* _TASK OBJECTIVE_
Below are several records. Retype exactly those lines running from the one with "[LINKEDIN] (77, 2466)" through the one with "Kęstbartė Kisieliūtė (25, 2000)", end lines included, and no others.

(Saved data entries)
Content starts
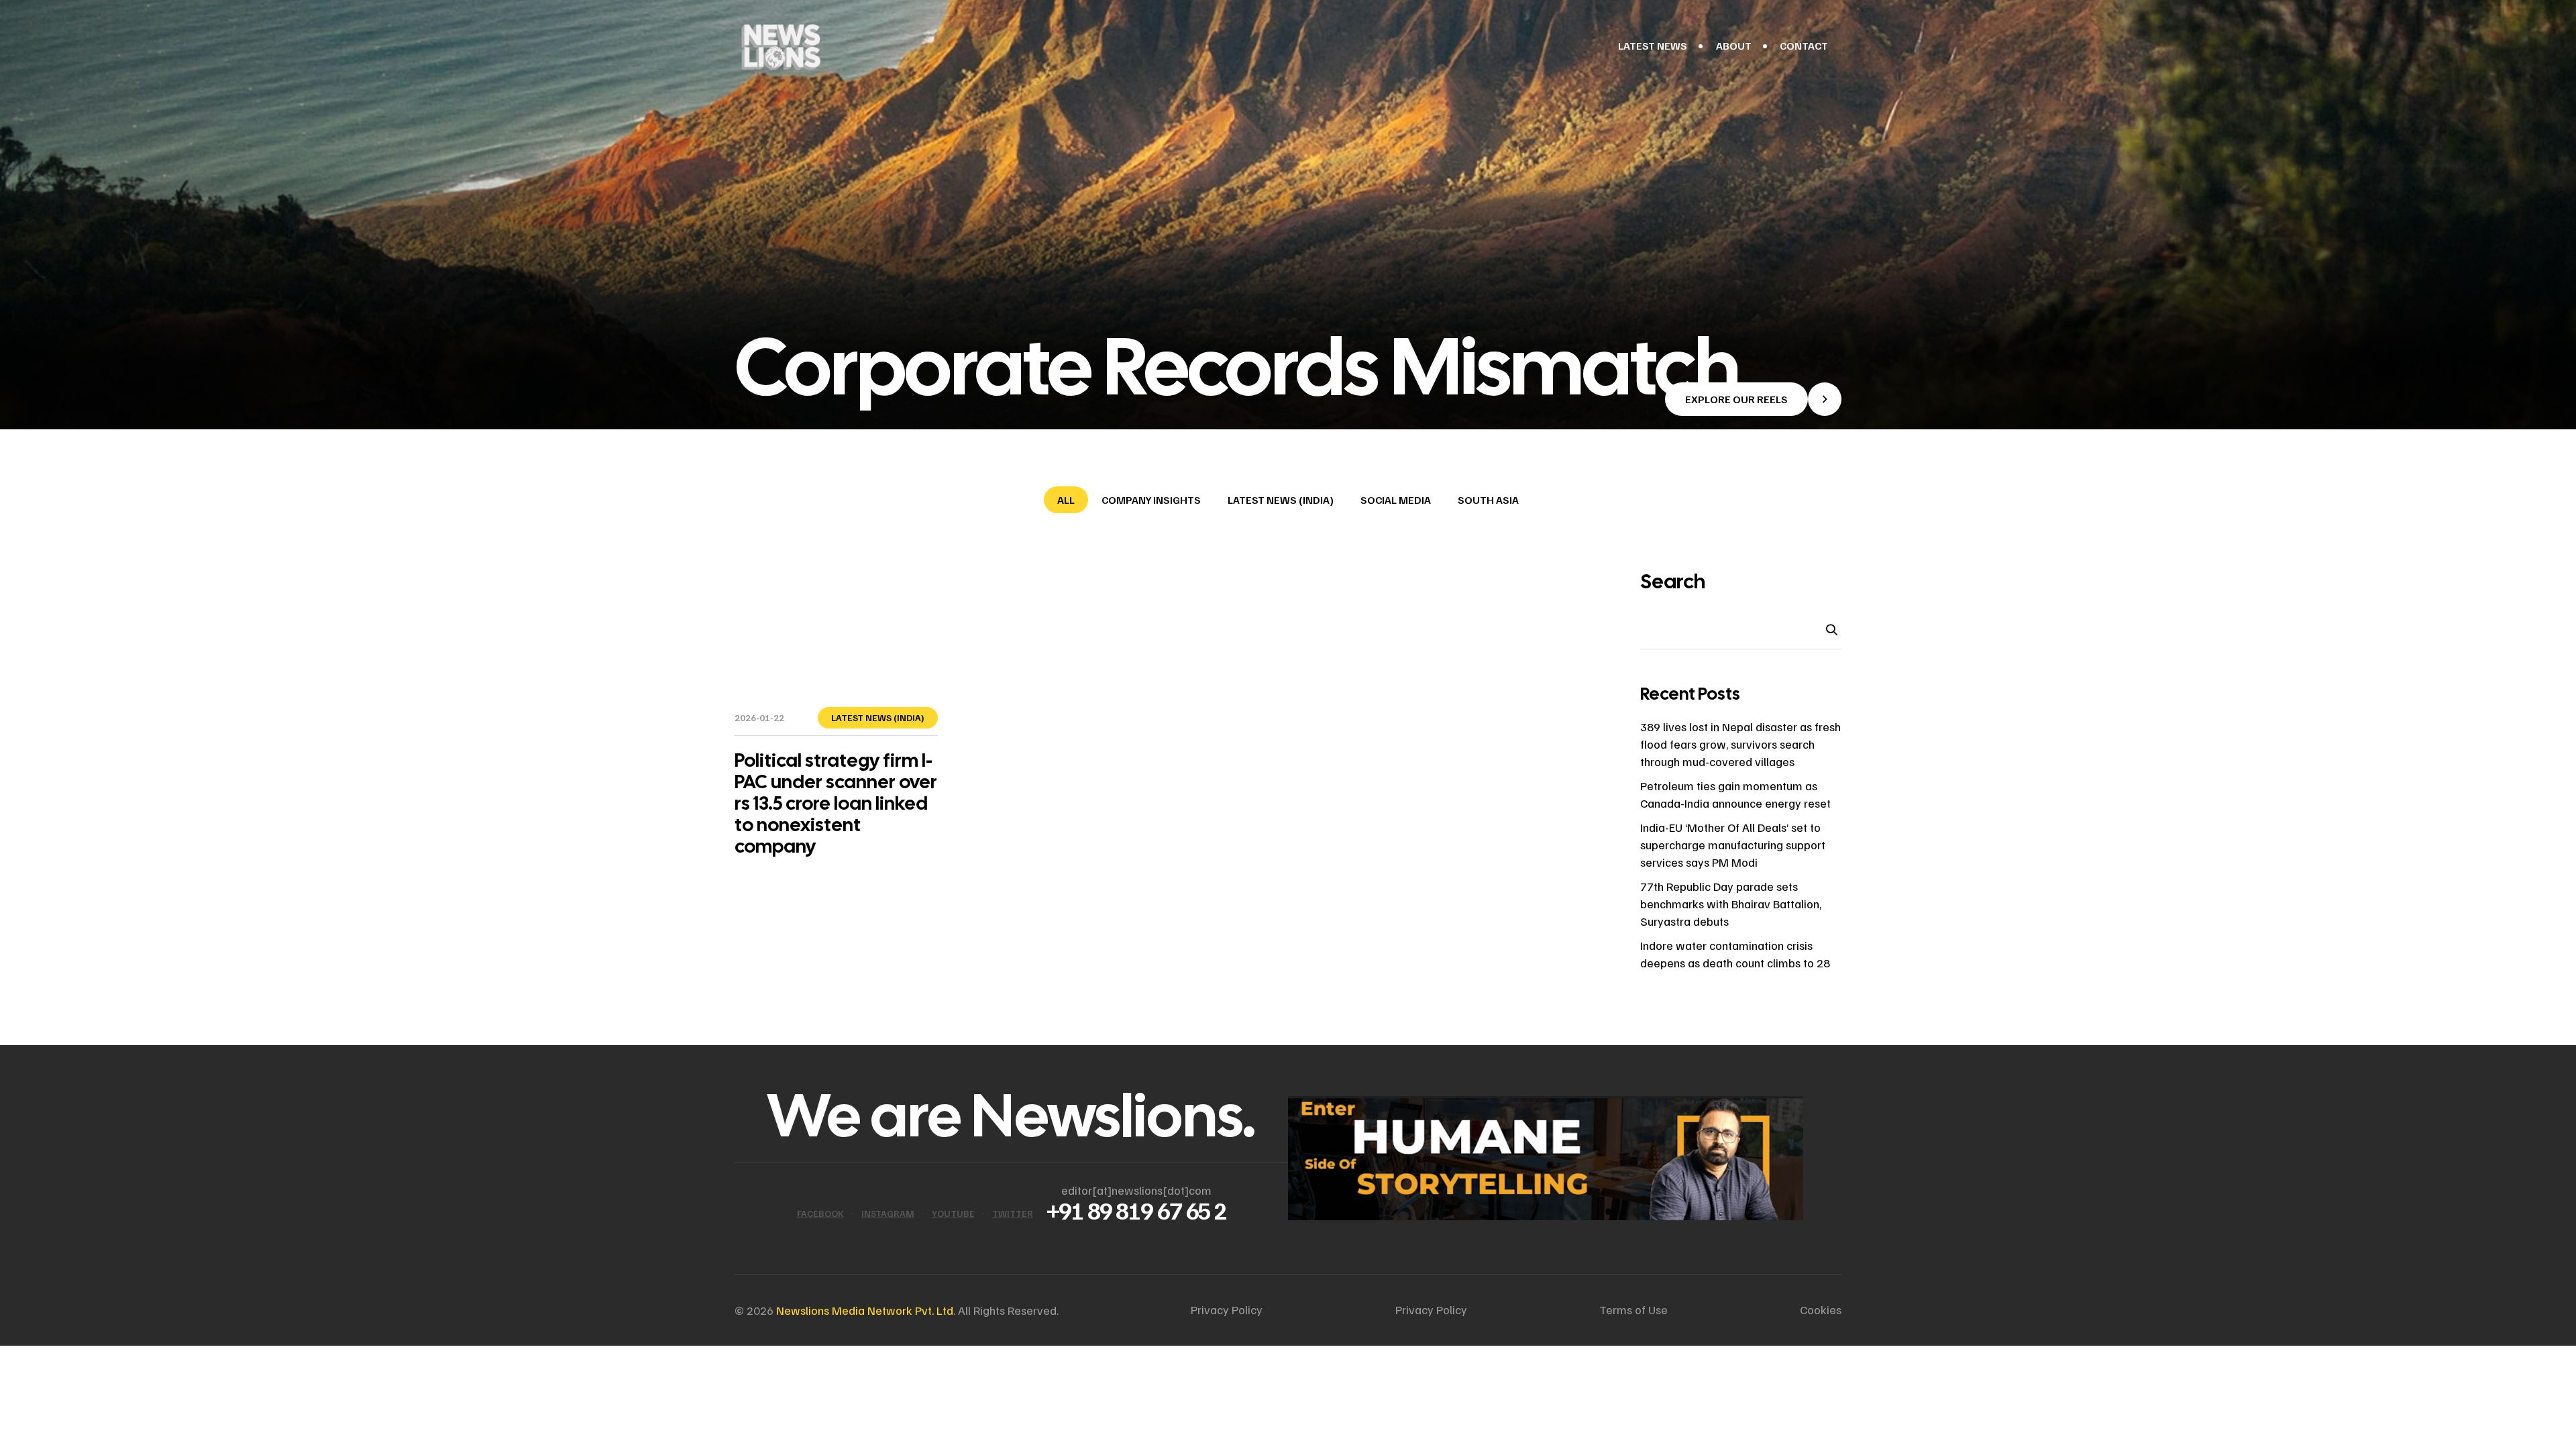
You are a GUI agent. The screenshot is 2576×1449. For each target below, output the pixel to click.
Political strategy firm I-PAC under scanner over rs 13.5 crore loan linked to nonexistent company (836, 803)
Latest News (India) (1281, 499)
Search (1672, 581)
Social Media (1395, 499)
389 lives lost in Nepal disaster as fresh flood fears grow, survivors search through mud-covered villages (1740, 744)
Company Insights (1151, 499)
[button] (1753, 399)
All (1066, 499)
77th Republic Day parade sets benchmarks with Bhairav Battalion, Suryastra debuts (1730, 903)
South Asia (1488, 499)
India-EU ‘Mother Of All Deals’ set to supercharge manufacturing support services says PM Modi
Content ends
Content starts
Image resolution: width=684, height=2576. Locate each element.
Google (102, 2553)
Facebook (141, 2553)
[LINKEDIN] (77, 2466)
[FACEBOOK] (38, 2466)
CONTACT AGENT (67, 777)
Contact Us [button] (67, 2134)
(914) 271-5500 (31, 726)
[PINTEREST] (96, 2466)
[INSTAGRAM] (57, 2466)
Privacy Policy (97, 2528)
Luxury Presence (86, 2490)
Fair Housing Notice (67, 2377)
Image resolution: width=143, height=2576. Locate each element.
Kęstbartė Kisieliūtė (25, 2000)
Content ends
* _WORKED SOLUTION_
[LINKEDIN] (77, 2466)
[FACEBOOK] (38, 2466)
CONTACT AGENT (67, 777)
Contact Us [button] (67, 2134)
(914) 271-5500 (31, 726)
[PINTEREST] (96, 2466)
[INSTAGRAM] (57, 2466)
Privacy Policy (97, 2528)
Luxury Presence (86, 2490)
Fair Housing Notice (67, 2377)
Image resolution: width=143, height=2576. Locate each element.
Kęstbartė Kisieliūtė (25, 2000)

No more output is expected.